The Seventh ISCA Tutorial and Research Workshop on Speech Synthesis

Kyoto, Japan
September 22-24, 2010

Substitution of State Distributions to Reproduce Natural Prosody on HMM-Based Speech Synthesizers

Nobuyuki Nishizawa, Tsuneo Kato

KDDI R&D Laboratories Inc., Japan

An extension of HMM-based speech synthesis is proposed to reproduce natural speech sounds. For compression of large amounts of speech, the use of speech synthesizers has an advantage in terms of the size of compressed data. However, the quality of synthetic speech is often inferior to that of speech compressed by general-purpose speech codecs such as CELP, where prosodic features are reproduced more accurately. Therefore, we propose adding complementary information to reproduce natural prosody. In the proposed method, inappropriate state feature vectors of HMMs determined by the conventional speech synthesis method are substituted by other vectors bound to the decision trees.

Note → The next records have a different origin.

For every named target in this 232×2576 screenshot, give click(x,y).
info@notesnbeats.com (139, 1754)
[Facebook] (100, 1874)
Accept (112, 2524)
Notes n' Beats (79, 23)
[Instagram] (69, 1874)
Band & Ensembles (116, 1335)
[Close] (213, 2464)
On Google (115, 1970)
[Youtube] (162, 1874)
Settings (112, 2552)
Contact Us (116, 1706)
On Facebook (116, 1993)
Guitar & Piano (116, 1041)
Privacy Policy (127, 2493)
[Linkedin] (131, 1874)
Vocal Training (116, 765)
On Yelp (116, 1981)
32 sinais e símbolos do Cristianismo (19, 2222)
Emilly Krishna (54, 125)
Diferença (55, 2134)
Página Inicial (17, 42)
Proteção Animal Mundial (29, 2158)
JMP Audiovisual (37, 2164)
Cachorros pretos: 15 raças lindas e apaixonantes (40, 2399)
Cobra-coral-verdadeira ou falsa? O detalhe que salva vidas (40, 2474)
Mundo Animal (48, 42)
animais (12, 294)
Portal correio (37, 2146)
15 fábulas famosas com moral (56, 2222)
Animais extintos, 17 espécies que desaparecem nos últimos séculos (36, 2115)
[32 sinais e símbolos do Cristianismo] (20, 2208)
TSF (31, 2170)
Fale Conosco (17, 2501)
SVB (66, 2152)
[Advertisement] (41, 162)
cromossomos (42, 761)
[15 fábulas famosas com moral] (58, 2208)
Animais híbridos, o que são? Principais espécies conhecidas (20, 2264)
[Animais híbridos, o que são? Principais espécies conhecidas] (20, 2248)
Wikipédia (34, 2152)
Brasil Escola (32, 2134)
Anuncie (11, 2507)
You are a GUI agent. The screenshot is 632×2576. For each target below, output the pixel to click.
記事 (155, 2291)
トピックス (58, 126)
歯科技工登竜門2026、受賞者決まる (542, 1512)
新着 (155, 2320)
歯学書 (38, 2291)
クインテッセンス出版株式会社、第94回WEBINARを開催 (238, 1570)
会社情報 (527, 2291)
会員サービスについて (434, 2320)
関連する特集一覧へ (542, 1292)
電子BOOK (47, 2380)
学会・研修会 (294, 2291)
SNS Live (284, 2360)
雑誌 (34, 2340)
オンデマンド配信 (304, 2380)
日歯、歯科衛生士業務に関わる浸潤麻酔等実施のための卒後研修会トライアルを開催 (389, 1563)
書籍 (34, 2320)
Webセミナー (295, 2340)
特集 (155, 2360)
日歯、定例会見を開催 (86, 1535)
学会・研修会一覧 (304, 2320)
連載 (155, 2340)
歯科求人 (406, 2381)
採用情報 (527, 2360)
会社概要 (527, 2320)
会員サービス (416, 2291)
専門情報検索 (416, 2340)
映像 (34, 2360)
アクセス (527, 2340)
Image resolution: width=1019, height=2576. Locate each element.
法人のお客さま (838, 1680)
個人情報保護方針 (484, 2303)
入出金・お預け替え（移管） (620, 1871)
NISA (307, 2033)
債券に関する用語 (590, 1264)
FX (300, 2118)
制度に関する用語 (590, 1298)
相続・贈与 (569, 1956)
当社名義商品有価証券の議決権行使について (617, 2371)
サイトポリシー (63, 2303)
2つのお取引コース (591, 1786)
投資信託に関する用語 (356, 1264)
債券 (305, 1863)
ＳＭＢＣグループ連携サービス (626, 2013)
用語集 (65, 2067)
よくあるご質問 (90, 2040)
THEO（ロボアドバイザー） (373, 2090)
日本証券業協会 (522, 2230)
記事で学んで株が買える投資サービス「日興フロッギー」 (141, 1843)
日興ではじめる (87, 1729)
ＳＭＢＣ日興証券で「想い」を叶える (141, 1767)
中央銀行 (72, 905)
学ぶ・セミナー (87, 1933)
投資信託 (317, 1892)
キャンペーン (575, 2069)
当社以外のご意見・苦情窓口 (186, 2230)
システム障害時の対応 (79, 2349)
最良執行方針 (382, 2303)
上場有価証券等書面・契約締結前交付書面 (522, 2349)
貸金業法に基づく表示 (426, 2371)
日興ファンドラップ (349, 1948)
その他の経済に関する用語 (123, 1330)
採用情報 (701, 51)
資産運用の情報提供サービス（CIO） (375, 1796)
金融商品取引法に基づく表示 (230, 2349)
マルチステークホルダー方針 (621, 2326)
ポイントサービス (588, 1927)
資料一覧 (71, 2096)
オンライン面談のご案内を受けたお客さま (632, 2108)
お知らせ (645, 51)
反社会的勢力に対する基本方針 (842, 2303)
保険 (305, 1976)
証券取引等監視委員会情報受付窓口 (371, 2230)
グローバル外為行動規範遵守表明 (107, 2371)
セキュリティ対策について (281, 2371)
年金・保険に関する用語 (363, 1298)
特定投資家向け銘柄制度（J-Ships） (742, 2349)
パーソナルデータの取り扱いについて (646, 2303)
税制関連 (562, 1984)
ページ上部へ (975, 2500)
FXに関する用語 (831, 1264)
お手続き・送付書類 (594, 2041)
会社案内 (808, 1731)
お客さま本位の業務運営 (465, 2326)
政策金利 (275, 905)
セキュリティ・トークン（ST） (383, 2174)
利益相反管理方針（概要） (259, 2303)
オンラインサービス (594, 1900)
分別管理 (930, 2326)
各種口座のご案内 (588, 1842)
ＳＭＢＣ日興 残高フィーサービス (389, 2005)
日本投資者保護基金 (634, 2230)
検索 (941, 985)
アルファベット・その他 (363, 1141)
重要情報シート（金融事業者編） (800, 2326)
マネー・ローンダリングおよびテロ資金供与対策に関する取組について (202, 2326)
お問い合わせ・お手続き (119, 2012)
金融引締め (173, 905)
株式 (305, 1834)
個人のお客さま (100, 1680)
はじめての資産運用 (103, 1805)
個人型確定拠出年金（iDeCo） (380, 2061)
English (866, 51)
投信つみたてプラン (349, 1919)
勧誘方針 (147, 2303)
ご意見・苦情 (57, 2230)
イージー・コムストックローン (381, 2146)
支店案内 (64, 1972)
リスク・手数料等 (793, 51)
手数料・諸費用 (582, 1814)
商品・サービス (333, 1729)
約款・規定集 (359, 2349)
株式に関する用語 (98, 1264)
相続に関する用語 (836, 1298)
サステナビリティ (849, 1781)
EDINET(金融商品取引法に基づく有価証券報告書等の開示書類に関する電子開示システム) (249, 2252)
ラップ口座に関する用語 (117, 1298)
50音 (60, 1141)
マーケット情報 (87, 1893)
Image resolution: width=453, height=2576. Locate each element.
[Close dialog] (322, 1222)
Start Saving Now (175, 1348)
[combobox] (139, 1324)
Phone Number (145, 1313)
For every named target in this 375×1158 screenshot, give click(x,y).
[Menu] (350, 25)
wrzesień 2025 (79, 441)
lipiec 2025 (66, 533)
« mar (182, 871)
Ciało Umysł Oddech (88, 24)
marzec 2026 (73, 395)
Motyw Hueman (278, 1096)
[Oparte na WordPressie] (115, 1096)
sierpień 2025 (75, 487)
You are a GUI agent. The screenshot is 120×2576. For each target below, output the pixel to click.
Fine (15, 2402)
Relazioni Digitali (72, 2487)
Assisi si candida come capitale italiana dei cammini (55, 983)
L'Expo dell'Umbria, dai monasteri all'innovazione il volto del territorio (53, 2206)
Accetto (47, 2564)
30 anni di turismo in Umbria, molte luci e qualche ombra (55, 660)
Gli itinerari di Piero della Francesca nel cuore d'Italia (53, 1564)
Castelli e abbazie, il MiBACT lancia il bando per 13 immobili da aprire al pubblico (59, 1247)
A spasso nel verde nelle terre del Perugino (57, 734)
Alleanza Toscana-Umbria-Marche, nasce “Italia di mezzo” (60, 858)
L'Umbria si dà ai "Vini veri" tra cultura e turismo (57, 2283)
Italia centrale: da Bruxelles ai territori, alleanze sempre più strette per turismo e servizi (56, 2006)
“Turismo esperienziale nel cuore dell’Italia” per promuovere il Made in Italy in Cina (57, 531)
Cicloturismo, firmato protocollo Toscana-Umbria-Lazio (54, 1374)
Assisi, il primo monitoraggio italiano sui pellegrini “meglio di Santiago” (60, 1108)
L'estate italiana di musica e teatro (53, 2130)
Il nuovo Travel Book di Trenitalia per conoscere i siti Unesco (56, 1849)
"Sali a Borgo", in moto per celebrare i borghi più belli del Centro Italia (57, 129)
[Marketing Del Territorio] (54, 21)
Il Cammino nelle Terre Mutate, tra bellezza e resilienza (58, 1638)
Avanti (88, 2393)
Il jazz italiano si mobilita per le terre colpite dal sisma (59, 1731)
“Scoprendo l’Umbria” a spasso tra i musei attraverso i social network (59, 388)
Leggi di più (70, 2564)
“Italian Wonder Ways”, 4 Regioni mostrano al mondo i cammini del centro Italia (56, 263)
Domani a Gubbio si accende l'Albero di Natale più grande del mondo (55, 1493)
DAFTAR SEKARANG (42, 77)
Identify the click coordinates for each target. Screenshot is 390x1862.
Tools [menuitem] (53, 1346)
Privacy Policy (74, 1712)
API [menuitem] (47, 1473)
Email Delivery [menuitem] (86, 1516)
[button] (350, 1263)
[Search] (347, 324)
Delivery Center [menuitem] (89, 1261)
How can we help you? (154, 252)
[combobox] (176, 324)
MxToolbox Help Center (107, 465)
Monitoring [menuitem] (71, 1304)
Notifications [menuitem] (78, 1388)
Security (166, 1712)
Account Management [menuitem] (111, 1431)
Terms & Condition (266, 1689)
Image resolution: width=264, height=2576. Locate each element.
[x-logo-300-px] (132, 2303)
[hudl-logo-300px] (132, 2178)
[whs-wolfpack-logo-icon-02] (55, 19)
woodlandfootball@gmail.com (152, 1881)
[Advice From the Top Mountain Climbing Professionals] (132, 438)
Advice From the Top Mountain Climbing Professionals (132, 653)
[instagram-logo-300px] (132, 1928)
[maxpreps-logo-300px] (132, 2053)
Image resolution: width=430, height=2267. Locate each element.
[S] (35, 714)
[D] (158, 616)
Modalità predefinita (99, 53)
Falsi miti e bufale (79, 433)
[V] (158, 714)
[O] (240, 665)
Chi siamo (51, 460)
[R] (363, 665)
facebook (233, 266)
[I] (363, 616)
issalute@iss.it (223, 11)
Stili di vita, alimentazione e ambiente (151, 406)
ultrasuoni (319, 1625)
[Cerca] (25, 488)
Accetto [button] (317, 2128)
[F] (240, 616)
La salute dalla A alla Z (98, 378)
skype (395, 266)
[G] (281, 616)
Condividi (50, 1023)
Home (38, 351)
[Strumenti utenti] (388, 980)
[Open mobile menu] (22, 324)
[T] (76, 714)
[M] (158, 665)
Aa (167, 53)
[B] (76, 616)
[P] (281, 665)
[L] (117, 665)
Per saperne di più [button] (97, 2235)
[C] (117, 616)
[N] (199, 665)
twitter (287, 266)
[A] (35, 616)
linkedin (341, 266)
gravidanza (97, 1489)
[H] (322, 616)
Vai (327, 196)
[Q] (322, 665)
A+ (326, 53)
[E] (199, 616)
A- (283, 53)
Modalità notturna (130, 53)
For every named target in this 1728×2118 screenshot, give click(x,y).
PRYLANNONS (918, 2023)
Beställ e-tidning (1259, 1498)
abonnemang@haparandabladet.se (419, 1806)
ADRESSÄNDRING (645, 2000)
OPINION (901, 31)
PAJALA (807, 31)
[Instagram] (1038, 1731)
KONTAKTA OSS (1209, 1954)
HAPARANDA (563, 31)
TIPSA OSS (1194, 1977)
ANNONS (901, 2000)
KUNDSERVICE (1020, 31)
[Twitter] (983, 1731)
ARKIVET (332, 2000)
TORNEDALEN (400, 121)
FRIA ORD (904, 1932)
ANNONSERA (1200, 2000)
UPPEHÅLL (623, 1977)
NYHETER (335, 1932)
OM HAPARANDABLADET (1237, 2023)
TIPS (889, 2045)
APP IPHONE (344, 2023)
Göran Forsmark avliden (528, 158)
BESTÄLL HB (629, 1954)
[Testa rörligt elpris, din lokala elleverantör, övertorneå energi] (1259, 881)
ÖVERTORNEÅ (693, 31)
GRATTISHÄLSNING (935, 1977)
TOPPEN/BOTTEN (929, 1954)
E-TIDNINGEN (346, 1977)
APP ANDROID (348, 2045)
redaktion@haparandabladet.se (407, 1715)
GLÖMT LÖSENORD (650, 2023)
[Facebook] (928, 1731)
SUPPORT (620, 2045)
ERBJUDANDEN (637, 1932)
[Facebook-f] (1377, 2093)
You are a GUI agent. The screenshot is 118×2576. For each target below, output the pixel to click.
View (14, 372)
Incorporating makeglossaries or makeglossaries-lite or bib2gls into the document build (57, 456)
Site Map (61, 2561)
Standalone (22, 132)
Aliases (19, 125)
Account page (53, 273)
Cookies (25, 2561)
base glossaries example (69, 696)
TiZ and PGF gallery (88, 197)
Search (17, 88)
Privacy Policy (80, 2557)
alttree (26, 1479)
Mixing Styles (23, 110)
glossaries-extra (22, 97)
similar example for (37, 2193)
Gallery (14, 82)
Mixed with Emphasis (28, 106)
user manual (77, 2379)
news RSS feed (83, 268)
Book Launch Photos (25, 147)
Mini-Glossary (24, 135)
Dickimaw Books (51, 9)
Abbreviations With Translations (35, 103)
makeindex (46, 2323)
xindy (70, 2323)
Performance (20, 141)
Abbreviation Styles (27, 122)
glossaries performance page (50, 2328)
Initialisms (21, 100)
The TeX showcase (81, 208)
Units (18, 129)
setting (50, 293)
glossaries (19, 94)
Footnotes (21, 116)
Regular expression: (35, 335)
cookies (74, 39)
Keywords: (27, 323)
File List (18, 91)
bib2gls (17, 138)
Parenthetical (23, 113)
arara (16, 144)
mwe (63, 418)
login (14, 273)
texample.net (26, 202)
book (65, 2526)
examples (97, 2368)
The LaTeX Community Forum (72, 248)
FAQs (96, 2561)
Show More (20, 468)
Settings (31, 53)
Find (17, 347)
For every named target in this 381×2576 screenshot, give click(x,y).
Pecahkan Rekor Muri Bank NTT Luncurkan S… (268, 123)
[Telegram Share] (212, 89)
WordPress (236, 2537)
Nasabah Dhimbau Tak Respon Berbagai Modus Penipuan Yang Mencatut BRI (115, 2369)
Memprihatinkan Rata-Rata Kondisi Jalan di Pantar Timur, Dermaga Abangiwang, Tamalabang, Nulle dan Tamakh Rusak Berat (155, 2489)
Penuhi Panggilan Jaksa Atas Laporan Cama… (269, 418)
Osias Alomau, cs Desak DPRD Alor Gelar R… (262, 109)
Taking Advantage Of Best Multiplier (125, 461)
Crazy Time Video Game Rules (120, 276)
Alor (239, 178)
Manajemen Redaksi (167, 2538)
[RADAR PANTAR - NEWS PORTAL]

The experimental results indicated that substitution of 20% of state feature vectors reduces root mean squared error (RMSE) in log F0 to 0.3 semitones, which is approximately 15% of RMSE without substitution.

Index Terms: HMM-based speech synthesis, vector substitution, speech data compression

Bibliographic reference.  Nishizawa, Nobuyuki / Kato, Tsuneo (2010): "Substitution of state distributions to reproduce natural prosody on HMM-based speech synthesizers", In SSW7-2010, 167-172.